AHPRA (Australian Health Practitioner Regulation Agency) has begun publishing statistics of healthcare registrations which show that half of both the nursing and medical practitioner populations are distributed either side of 45 years of age. In particular, more than 10% of practicing medical practitioners are over 65, and may soon leave a serious hole in our healthcare system.

Pharmacists, however, are at the opposite end of their cycle, with the shortages of the ‘90s driving increased university intakes so that half the population are no older than 35. Women represent 90% of nurses and midwives, 40% of medical practitioners, and 60% of pharmacists.

The demographics of our various professions will impact on practitioner styles, management, and practice structures long into the future. Our increasingly ageing population demands an ever expanding healthcare system; which competes against other industries and other countries for its skilled labour, and is constrained in its capacity to increase training opportunities.

The Council of Australian Governments initiated the formation of AHPRA to improve flexibility in our health workforce; and of Health Workforce Australia to manage and oversee its reform. As well as improving supply of practitioners, reforms will include new models of care and redesigning of roles in multi-disciplinary healthcare teams.

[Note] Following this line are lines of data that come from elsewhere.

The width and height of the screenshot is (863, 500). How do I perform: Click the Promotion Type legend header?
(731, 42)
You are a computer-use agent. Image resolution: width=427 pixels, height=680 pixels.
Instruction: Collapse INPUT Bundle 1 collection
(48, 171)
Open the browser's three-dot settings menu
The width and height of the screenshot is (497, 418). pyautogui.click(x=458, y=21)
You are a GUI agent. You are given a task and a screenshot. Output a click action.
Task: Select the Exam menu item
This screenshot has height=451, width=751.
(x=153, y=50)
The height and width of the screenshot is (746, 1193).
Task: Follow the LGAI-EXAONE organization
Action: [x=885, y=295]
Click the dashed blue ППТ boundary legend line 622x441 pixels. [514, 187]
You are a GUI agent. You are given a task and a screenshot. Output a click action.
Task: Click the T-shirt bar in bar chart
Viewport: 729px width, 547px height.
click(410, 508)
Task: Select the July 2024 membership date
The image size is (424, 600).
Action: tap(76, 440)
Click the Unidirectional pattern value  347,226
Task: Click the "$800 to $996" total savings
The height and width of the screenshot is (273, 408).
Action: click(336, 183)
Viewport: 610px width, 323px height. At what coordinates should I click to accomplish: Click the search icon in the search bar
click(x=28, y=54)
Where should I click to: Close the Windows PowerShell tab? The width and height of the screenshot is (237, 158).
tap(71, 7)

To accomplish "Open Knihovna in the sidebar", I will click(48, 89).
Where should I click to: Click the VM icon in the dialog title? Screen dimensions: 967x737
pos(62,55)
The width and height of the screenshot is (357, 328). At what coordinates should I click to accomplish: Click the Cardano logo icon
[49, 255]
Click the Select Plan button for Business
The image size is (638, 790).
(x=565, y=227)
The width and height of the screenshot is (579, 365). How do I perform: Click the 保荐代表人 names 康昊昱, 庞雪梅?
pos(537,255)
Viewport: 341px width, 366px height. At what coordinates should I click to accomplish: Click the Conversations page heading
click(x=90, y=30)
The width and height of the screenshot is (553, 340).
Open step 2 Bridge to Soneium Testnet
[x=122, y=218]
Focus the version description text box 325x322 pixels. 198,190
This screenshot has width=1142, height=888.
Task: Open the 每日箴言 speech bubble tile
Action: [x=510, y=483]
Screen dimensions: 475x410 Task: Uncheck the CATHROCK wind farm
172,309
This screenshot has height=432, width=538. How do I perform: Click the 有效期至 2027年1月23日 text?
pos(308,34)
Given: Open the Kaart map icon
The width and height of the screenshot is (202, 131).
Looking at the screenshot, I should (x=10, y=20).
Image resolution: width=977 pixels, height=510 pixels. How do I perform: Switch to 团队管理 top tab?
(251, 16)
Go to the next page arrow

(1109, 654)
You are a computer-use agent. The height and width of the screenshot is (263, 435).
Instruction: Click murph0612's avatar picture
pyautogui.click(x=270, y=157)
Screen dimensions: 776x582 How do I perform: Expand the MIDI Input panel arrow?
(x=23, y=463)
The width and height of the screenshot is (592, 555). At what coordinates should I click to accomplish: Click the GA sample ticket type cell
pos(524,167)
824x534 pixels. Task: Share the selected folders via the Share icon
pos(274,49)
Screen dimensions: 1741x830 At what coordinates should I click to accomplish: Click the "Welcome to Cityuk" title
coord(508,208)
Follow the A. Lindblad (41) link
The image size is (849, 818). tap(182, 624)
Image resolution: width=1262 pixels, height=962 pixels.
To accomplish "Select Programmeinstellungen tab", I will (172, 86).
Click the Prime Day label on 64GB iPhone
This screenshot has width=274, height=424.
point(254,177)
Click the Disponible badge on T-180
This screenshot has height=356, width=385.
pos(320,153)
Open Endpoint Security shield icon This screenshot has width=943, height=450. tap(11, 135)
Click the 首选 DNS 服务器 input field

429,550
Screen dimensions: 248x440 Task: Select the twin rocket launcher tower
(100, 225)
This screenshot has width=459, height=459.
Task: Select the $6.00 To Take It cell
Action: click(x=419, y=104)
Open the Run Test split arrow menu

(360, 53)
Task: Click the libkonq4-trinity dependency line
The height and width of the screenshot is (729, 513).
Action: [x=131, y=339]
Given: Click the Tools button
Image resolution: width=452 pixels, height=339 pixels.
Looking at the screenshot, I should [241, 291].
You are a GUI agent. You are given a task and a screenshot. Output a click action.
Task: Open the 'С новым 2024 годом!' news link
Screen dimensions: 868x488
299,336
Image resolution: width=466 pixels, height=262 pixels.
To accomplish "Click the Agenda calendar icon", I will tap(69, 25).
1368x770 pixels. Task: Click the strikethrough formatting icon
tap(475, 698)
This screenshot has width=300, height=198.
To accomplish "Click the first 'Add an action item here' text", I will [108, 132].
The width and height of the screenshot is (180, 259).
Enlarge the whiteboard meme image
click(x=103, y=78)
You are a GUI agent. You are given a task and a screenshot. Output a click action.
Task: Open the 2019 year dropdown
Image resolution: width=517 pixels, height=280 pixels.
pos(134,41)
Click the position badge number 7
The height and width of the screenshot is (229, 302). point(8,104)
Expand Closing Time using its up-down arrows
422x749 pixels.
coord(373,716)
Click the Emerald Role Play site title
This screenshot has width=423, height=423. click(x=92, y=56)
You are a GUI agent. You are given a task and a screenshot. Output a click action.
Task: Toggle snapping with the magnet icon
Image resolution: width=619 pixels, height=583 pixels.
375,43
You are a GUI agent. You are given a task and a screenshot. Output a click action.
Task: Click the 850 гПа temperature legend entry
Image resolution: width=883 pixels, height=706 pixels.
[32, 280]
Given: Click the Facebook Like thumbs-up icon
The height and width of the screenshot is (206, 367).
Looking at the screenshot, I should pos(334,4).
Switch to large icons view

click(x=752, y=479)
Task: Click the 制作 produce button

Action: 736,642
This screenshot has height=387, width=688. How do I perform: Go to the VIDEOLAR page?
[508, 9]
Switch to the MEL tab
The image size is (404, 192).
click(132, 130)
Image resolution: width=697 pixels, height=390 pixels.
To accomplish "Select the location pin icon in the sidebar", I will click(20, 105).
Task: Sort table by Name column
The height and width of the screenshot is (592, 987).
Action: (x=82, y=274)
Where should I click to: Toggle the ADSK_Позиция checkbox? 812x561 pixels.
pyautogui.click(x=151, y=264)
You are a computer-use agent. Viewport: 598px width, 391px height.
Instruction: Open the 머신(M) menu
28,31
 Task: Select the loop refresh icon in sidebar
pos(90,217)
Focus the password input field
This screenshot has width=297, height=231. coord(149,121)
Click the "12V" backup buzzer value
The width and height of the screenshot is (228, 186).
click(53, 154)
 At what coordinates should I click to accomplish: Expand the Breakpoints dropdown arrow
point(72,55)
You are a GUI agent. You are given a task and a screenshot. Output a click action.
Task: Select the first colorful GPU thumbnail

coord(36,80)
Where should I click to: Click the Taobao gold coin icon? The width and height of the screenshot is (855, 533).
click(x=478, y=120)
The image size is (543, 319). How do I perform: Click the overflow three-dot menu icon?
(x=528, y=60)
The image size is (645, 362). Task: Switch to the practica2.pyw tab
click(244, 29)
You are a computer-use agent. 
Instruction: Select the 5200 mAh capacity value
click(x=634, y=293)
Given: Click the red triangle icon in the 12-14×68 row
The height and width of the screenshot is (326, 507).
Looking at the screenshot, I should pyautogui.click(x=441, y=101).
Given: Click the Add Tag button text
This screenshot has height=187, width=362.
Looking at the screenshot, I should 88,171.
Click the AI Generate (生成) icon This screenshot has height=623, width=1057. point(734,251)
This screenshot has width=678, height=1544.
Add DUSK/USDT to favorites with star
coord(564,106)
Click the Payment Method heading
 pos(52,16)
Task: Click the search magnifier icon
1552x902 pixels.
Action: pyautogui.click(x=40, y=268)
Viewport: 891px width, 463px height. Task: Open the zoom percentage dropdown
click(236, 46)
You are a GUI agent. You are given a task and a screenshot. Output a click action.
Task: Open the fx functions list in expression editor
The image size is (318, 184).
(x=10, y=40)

An untrained observer can see that over the next decade, professional roles must be realigned to match the resources available, and the maturing crop of young pharmacists may find themselves taking on a wider range of responsibilities in response to need.


  1. Health Workforce Australia. Australia’s Health Workforce Online. Adelaide, Australia. Available from www.ahwo.gov.au. Accessed 11 April 2013.
  2. Australian Health Practitioner Regulation Agency. AHPRA. Melbourne, Australia. Available from www.ahpra.gov.au. Accessed 11 April 2013.
  3. National Health Workforce Taskforce. Health Workforce in Australia and Factors for Current Shortages. KPMG; 2009.